Low intake pressure = small displacement.
- The valve closes and pressure in the crankcase increases. The pressure is built up by refrigerant that is led from the outlet side to the crankcase via a calibrated duct. The counterpressure on the back of the pistons then increases and the cam disc angle decreases.
- The decreased angle generates a reduced stroke, which causes a smaller amount of refrigerant to be "drawn in" and an increase in intake pressure.

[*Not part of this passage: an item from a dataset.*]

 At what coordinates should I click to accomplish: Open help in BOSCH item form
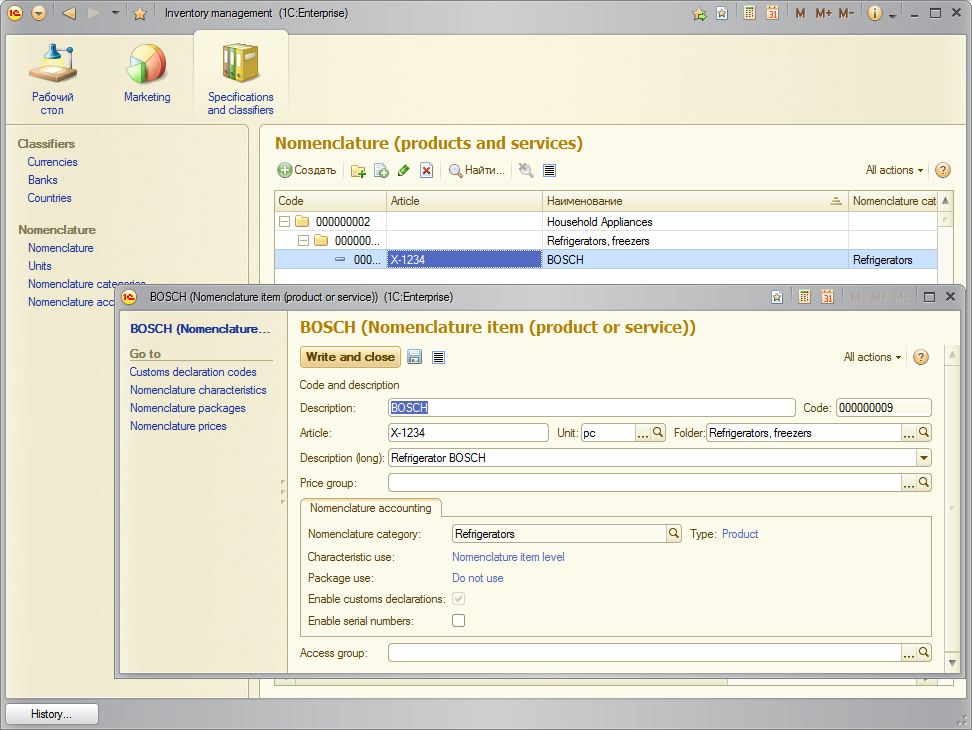point(921,357)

The compressor is lubricated with specially developed refrigerant oil. This oil (synthetic PAG oil) is mixed with the refrigerant when the air conditioning system is in operation.
A/C switch
The compressor is controlled by a linear sensor. It acts as a switch than switches off the compressor if the pressure in the cooling system becomes too high or too low. The A/C switch also controls the engine cooling fan. The A/C switch is located on the cooling system's high-pressure side directly before the evaporator. In the engine compartment the A/C switch is located in the cold zone under the plenum cover.
Magnetic clutch assembly
| Number | Designation | Number | Designation |
| 1 | Carrier disc | 4 | Pulley. |
| 2 | Shim discs | 5 | Magnet coil. |
| 3 | Spring ring | - | - |
The compressor is driven by the engines crankshaft via the drive belt. As soon as the engine starts, the belt pulley (4) on the compressor's drive shaft runs unimpeded. When the climate system is switched on, the current runs through the magnetic coil (5) which becomes magnetic. This presses the carrier disc (1) on the compressor's drive shaft forward against the pulley.
The clutch engages and the compressor accelerates at engine speed.
When the current to the magnetic coil is interrupted, the carrier disc (1) is released from the pulley (4) with the aid of return springs.
When the compressor is disengaged the pulley runs freely without any influence from the compressor. When the current flows through the magnetic coil, the flexible plate is drawn in and engages with the pulley. Power is then transferred from the pulley via the plate to the compressor shaft.
In order for the magnetic clutch to function correctly, the distance between the carrier disc (1) and the pulley (4) must be exactly correct. Shim discs (2) are therefore placed between them.